::: Kutipan Halaman

Makna Kejujuran dalam UN
Uhya Ulumuddin, Peneliti dan Pemerhati Pendidikan,
Aktif Mengelolah ION Pendidikan Surabaya
SUMBER : SUARA KARYA, 27 April 2012
Aktif Mengelolah ION Pendidikan Surabaya
SUMBER : SUARA KARYA, 27 April 2012
Ujian nasional (UN) tingkat sekolah menengah atas (SMA) dan UN
tingkat sekolah menengah pertama (SMP) telah berakhir. Yang menarik, UN kali
ini kabarnya tidak memasang target kelulusan sebagai prioritas, akan tetapi
lebih cenderung menekankan aspek kejujuran para peserta UN dalam proses
mengerjakan lembar-lembar soal yang diujikan.
Terkait orientasi kejujuran dalam UN saat ini, sedikitnya terdapat
dua hal penting yang perlu dicermati sebagai bahan refleksi bersama.
Pertama, dengan keputusan prioritas kejujuran yang dijadikan
sebagai nilai tekanan untuk mengevaluasi sebuah proses panjang yang bernama
pendidikan (baca: belajar), tanpa mencermati terlebih dahulu bangun rancang
instrumen evaluator (SDM), maka belajar hanya akan dipahami sebagai penyesatan
belaka terhadap cara pandang masyarakat untuk tetap menaruh kepercayaan kepada
pendidikan.

::::::

◆ **Tantangan**:
a. Terjemahkan kalimat dari artikel tentang kejujuran dalam UN ini ke dalam bahasa Inggris: "Ujian nasional (UN) tingkat sekolah menengah atas (SMA) dan UN tingkat sekolah menengah pertama (SMP) telah berakhir."
b. Sebutkan semua singkatan berhuruf kapital yang dituliskan di dalam tanda kurung pada artikel tentang kejujuran dalam UN.
c. Lanjutkan artikel tentang kejujuran dalam UN mulai dari kalimat sesudah kata "kepada pendidikan."
Daftar di bawah ini adalah bahan tersendiri yang terpisah dari artikel di atas.

::: Data yang Diberikan

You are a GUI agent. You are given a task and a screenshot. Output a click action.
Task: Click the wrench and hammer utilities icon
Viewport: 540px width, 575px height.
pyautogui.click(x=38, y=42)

::::::

◆ **Jawaban**:
a. The national examination (UN) at the senior high school (SMA) level and the UN at the junior high school (SMP) level have ended.

b. UN, SMA, SMP, SDM

c.
Kedua, bersamaan dengan keinginan besar dalam memperjuangkan nilai
kejujuran di negeri ini, dunia pendidikan saat ini haruslah terlebih dulu
instrospeksi diri. Pembentukan karakter jujur anak didik haruslah pula
diimbangi dengan pembentukan kejujuran untuk para guru pendidik. Anggapan ini
tak terlepas mencuatnya beberapa kasus praktik ketidakjujuran yang melibatkan
guru.
Penyakit Moral?
Menilik urgensitas UN, yang digadang sebagai bahan evaluasi
kualitas pendidikan di negeri ini memang sangat niscaya akan keberadaannya.
Terlebih, apabila hal itu menyangkut nama baik eksistensi sebuah negara
demokrasi seperti Indonesia saat ini. Tidak terhitung sudah berapa kali negeri
ini melakukan ujian nasional hanya sekadar untuk mengetahui kualitas pendidikan
yang telah berjalan. Dan, bagaimana pula implikasinya terhadap kemajuan bangsa?
Apakah sudah cukup puas dikatakan sebagai bangsa yang pendidikannya berkualitas
dengan bukti angka-angka yang tinggi?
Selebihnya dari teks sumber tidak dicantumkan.